I became familiar with her as I threw myself into the world of dog ownership and training several months ago.
A thoughtful piece about her in HuffPo mentions how those in animal care professions can suffer from something called compassion fatigue.
“The expectation that we can be immersed in suffering and loss daily and not be touched by it is as unrealistic as expecting to be able to walk through water without getting wet,” the article says. (source)
And some studies show that veterinarians more likely to suffer from clinical depression or commit suicide than other professions. (source)
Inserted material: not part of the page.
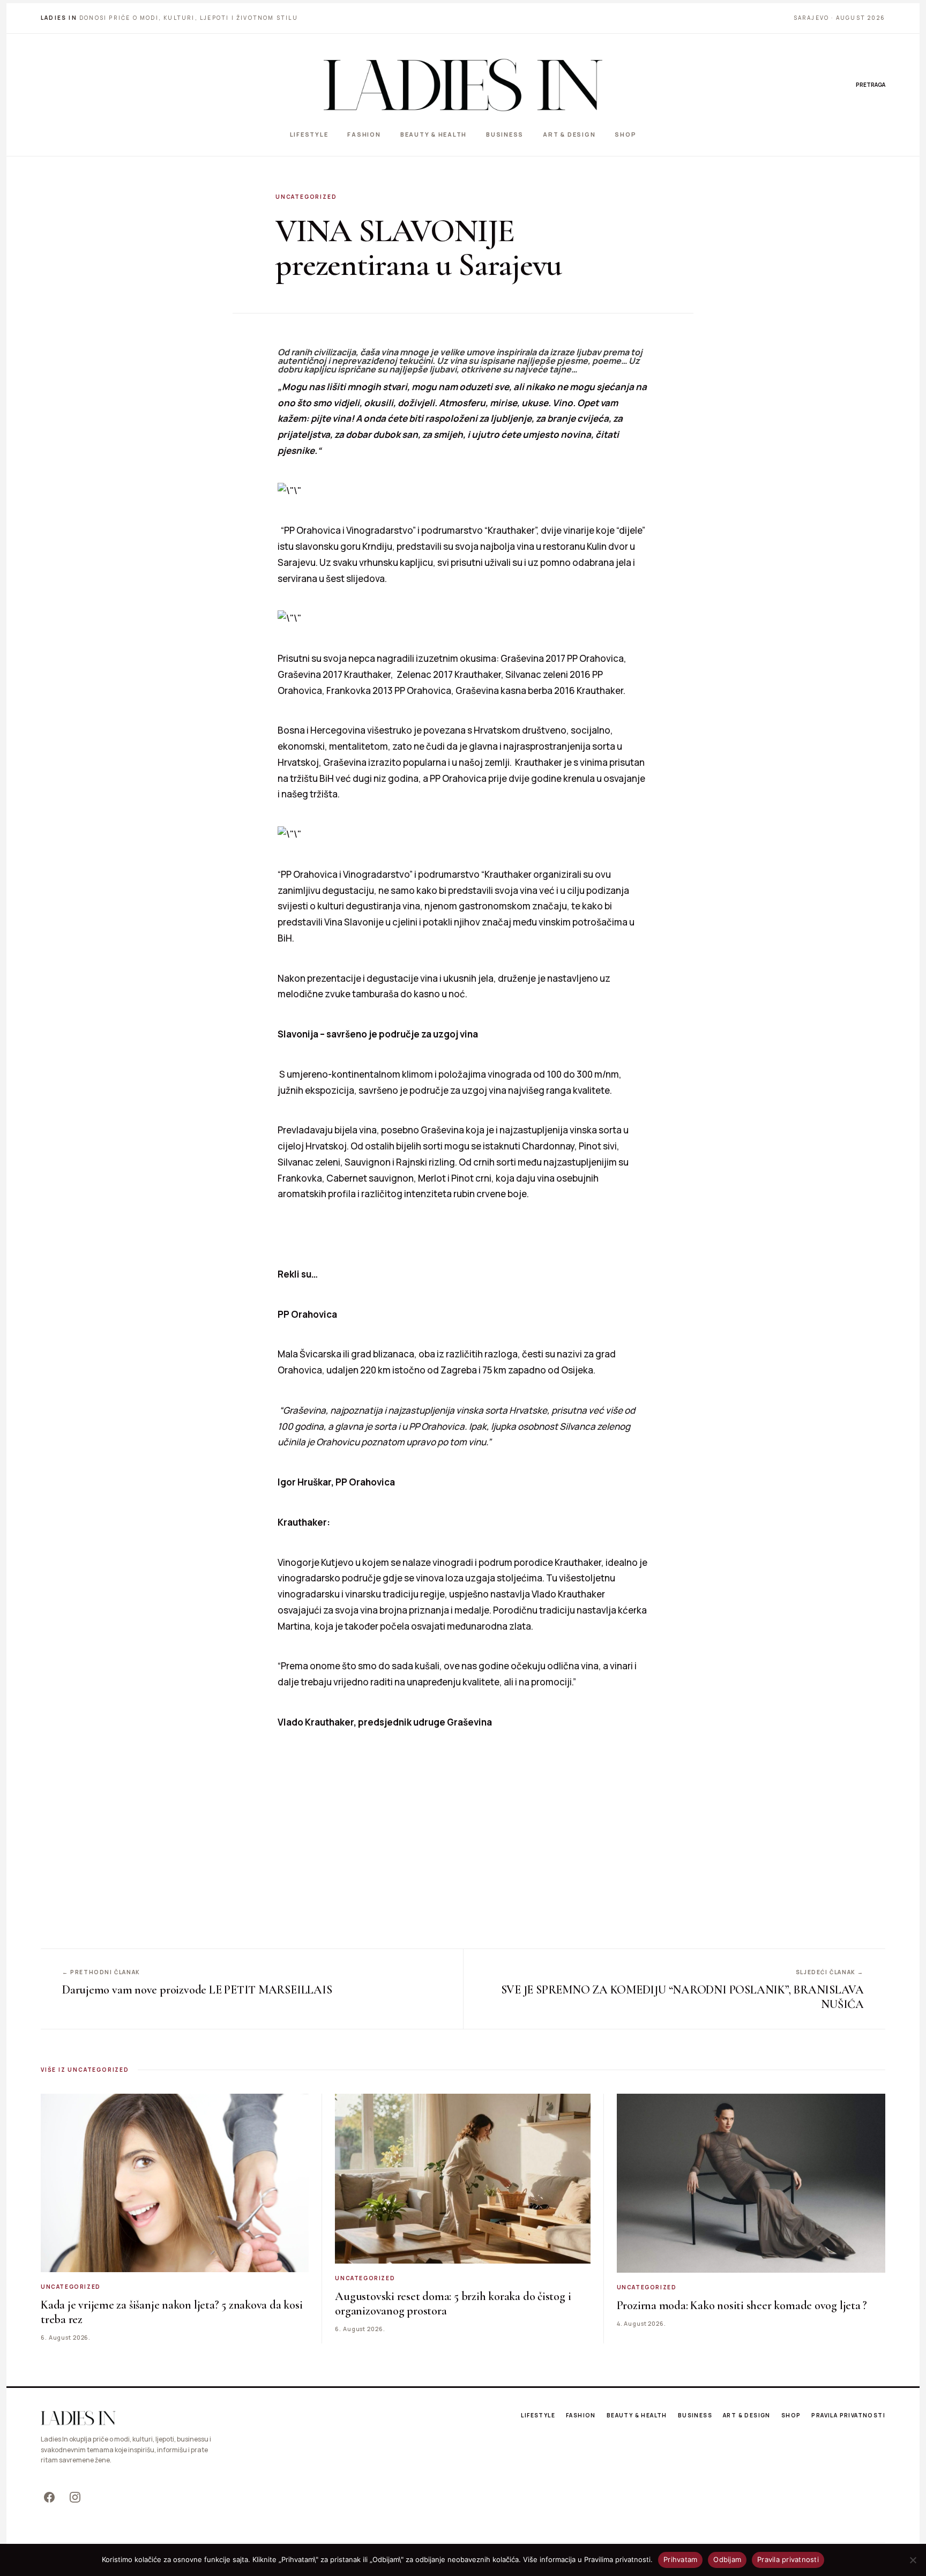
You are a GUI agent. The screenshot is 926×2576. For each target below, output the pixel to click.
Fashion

Here’s a quote from a psychotherapist: “Animal care professionals are some of the most pain-saturated people I have ever worked with. The very thing that makes them great at their work, their empathy and dedication and love for animals, makes them vulnerable.” (source)
Many veterinarians chose their careers primarily because they love animals. They must frequently deal with illness, suffering, death, and abuse. They have to stare into the innocent eyes of a dog that was beaten by the person that was supposed to care for him, knowing that his injuries are so severe he needs to be put down, never having the chance to experience love or happiness in his short life. Vets also deal with unhappy, angry, and devastated people, too.
How can someone deal with that on a daily basis? Just writing it made me hurt inside. Compassion fatigue totally makes sense.
Yet, animal care jobs (and people care jobs!) can be incredibly rewarding, too. They can deliver the highest of highs along with the lowest of lows.
Some symptoms of compassion fatigue are anxiety, sadness, isolation, and anger. “If a person already has a history of depression, working as a helping professional can make them more vulnerable to compassion fatigue.”
All this makes me wonder if a compassionate career is not the best for HSPs, after all. I always thought it would be so fulfilling…but along with that fulfillment comes crushing regrets and what ifs.
But HSPs have such a wonderful capacity for empathy, consideration, and care, it seems like a waste to avoid a compassion profession due to the fear of being overwhelmed by the weight of sadness. I don’t have the answer to this conundrum.
Before I end this post, I want to write more about Dr. Sophia Yin.
Now, I don’t know for sure if she was an HSP, but she was extremely sensitive and empathic to animals. And, of course, I don’t know why she ended her life, either. (Making assumptions makes me nervous.)
At the very beginning of this video, she starts to cry when talking about how, as a young girl, she trained her dog using the painful and dominant methods that were popular at the time. The memory of this hurt her and filled her with regret. Watching this video touched me deeply, like I could feel her pain. In other interviews I have watched with her, she takes proven research and science and explains dog training in a way that is easy to follow and understand. She clearly wanted to help animals and the people around them, teaching them how to train and care for them in a positive way. She wrote books, made videos, and created products all for that purpose, and behind it all you can feel her genuine love and desire to help.
I’m so sad that such a valuable person, a gentle soul who gave so much to us, hurt so desperately bad…that she had to remove herself from the world. I wish sensitive people didn’t have to experience the lows of the world so intensely.